Exercise brief -> What you return must be the lines of the data that hold the word "node".

Record excerpts ->
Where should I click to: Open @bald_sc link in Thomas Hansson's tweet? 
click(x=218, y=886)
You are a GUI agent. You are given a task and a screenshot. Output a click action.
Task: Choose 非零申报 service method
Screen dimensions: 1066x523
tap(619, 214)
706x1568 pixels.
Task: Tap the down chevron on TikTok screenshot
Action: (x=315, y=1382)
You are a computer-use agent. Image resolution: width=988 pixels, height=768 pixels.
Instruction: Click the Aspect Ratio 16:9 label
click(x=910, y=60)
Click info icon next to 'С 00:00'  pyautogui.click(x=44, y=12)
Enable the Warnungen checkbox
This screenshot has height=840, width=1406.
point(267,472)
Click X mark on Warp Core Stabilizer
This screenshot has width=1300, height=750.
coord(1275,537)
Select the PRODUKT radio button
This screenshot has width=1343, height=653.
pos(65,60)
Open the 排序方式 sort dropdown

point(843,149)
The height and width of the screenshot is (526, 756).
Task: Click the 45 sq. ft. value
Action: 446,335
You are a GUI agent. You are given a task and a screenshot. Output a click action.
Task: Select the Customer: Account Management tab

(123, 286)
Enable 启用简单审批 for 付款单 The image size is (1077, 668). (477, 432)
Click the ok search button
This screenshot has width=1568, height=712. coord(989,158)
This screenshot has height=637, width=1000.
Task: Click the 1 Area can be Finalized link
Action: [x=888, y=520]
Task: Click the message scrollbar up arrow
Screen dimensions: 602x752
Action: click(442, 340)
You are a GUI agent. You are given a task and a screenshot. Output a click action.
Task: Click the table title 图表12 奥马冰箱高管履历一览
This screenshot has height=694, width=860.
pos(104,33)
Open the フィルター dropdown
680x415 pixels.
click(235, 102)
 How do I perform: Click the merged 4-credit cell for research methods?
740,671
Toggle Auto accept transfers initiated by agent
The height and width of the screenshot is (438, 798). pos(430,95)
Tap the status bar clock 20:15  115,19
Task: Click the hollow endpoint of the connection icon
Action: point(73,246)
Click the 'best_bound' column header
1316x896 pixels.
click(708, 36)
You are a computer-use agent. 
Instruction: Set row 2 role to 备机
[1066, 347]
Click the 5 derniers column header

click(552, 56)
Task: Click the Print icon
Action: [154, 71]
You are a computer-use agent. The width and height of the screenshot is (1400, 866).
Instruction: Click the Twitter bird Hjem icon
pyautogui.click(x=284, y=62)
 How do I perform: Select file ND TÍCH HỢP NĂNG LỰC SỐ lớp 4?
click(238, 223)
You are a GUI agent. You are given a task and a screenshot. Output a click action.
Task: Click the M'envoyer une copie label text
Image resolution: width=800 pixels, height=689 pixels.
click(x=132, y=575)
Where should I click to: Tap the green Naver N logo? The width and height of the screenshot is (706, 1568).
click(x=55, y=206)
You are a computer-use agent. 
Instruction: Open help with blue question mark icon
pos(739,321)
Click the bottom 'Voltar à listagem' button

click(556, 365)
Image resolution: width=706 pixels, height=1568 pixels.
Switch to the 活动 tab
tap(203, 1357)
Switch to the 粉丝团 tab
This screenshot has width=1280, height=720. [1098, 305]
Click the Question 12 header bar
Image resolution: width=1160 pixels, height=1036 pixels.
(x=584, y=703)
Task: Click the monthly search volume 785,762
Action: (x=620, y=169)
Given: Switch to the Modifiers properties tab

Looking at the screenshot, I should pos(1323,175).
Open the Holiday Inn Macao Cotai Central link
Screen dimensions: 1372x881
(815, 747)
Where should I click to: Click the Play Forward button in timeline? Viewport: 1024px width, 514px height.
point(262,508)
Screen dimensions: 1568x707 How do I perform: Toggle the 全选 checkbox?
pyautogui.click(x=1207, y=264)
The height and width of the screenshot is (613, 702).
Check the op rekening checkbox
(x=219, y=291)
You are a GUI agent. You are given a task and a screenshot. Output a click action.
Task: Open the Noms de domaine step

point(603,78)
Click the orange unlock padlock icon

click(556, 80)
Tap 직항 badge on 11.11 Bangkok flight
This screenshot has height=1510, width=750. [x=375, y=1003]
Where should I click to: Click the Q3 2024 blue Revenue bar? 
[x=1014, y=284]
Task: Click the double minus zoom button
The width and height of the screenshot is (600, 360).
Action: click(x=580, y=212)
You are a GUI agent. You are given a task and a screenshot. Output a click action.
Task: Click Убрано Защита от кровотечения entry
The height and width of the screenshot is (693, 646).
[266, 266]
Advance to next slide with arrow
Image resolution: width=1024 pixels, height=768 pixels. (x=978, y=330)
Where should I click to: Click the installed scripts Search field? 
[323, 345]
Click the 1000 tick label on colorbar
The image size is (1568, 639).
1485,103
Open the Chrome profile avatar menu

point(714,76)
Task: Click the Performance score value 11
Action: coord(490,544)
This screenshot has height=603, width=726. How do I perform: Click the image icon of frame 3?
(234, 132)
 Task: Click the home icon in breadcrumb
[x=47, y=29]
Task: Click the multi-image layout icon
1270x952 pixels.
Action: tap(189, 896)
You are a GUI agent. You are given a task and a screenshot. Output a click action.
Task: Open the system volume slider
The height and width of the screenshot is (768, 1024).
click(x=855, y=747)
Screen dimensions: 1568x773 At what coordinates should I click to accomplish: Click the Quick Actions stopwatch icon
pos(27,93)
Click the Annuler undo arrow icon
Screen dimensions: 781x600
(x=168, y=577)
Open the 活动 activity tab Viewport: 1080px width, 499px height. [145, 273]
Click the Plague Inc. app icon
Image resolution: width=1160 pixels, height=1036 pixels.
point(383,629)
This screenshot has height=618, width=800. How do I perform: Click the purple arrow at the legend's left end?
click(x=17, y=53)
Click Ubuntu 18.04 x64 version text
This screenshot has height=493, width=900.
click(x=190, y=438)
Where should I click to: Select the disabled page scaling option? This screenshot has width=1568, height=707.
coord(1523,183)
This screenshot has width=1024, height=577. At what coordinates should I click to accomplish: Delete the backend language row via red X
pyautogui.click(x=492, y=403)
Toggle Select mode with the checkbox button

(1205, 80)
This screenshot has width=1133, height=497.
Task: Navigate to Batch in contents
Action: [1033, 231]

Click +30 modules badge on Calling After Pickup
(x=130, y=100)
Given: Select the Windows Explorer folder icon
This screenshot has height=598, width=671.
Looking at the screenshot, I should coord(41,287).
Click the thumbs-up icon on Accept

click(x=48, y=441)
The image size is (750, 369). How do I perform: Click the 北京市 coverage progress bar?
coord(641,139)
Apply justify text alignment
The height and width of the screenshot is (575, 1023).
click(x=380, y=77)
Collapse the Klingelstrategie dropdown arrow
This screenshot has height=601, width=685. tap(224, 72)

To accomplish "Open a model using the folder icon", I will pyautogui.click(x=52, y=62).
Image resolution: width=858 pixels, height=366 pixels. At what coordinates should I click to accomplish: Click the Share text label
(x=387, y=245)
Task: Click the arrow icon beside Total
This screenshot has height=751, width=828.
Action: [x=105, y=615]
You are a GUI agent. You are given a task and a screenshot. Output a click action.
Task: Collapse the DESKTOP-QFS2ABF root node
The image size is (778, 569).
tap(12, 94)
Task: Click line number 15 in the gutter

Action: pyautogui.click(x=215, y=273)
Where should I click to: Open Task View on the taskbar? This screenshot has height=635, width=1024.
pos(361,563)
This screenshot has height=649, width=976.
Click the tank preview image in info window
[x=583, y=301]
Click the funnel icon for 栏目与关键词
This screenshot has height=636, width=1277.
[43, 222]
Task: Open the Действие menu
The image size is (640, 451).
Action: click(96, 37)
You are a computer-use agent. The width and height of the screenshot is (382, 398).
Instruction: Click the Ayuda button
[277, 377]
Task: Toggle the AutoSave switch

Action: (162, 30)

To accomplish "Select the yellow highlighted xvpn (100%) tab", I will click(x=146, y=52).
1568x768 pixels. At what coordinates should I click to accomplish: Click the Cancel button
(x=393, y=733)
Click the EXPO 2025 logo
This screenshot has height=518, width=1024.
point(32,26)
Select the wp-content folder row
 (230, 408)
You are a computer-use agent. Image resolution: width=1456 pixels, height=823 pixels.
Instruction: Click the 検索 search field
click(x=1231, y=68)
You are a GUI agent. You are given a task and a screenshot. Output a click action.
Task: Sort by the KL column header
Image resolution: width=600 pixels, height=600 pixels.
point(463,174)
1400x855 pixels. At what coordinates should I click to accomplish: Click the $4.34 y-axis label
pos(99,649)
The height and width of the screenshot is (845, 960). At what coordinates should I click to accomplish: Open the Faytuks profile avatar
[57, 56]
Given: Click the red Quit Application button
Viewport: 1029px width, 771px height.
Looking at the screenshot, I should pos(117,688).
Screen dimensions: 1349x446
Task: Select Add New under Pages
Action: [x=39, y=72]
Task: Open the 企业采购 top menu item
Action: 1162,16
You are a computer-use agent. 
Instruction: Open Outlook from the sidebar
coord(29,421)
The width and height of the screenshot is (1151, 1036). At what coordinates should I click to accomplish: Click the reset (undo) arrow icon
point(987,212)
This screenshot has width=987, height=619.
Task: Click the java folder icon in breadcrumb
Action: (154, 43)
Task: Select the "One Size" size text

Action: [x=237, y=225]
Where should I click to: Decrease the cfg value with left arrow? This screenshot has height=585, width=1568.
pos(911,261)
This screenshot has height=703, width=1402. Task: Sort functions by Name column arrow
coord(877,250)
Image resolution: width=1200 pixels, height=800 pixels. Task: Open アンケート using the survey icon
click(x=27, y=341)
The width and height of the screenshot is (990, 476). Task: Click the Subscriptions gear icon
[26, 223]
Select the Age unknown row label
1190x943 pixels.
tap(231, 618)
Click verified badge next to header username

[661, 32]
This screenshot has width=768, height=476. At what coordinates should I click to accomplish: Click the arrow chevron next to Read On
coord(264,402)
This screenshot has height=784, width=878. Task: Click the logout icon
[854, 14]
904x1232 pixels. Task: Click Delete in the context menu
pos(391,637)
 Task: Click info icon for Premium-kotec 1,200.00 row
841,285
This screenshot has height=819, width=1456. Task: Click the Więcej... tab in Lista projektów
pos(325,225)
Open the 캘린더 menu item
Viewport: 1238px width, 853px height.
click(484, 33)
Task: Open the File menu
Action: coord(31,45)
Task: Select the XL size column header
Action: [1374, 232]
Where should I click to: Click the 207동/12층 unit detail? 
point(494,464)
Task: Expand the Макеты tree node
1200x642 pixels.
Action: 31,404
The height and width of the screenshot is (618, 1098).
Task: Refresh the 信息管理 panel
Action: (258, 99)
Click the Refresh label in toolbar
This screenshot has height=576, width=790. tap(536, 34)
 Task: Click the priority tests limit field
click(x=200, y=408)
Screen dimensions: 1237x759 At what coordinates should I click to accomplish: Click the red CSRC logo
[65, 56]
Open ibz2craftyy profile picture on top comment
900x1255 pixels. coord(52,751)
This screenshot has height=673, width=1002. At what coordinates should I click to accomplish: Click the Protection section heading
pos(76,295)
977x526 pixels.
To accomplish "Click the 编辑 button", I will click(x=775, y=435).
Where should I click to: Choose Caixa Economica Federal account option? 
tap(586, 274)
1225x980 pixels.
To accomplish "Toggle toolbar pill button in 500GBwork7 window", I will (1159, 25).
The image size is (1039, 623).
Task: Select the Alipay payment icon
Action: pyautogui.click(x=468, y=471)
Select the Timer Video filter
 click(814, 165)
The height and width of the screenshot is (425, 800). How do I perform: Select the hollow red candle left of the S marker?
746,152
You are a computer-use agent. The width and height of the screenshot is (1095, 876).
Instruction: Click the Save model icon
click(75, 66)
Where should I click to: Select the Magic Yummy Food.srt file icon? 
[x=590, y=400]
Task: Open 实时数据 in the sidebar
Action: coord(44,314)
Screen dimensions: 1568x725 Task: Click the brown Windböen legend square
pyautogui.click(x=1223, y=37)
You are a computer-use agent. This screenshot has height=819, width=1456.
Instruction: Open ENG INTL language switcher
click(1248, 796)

Result for this task ->
Task: Collapse the DESKTOP-QFS2ABF root node
Task: Expand the Макеты tree node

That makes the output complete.